The time-discrete dynamical systems over networks that the investigator studies arise in systems biology and scientific computing from gene networks, to data mining, to epidemiology. Not only are these systems popular as models, but many algorithms are built on top of these models. Such algorithms are frequently poorly understood, and algorithm validation is usually approached by way of numerical experiments that shed little light on the fundamental analytic properties of the algorithms. One basic question is how to relate the constituents of the system (e.g., function type, network structure, update mechanism) to the resulting dynamics, especially with regard to stability analysis. In this project, the investigator will primarily focus on two specific system aspects, function structure and update sequence. This effectively comes down to two classes of graph dynamical systems in which the investigator has expertise: (1) Boolean networks (synchronous), and (2) sequential dynamical systems (asynchronous). For each of these areas, the investigator has a specific plan for the theory to be developed, as well as a specific application from computational systems biology in mind. For this first area, the newly introduced concept of nested canalyzing depth of functions will be studied, and with the application of reverse engineering gene networks in mind.

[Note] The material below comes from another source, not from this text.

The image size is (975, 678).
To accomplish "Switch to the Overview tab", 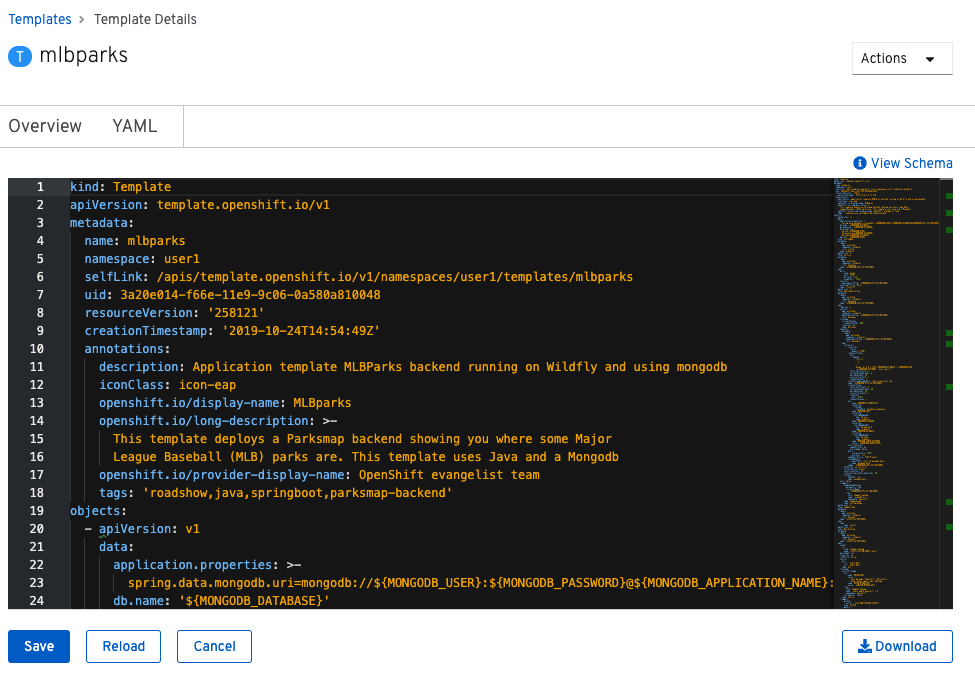I will 45,126.
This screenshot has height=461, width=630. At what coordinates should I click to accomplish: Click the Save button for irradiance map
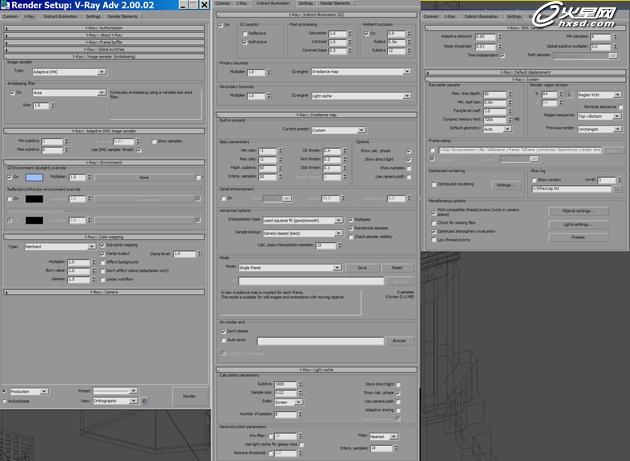[362, 268]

For the second area, the dependence on the update sequence and the initial states on the phase space structure will be studied, with the goal of using this to develop quantitative stability measures that can be applied to iterative algorithms such as gene annotative methods.
This project funded the Principal Investigator (PI), along with one PhD student, and two undergraduate students, one whom has since graduated and entered into a PhD program. Thus far, it has resulted in over four publications, one book chapter, and one submitted paper, though there are more than this currently in preparation, as this remains an ongoing project. Two graduate students are currently writing their theses on topics from this project, and two former graduate students have been co-authors on several of the aforementioned papers. The central topic involves discrete finite dynamical systems on graphs or networks, and their stability. For example, when the local updates are asynchronous, then behind the scenes of their periodic function iteration is a "cyclic" partial order, called a toric partially ordered set, or "toric poset." Part of this project consists of developing the mathematical framework needed to study stability of these asynchronous networks. The other part is applying this to the actual networks, which remains an ongoing project. As another example, this project has looked at networks where the local functions are nested canalizing, which means that one can recursively pick off nodes that can completely determine the output. One can think of these nodes as having "shut-off values," that activate depending on certain input values. One can then ask how this determines the stability of the network dynamics, and how this can be described in an algebraic geometry setting, rather than just simple Boolean logic. More details can be found in a recent paper, book chapter, and several papers in preparation.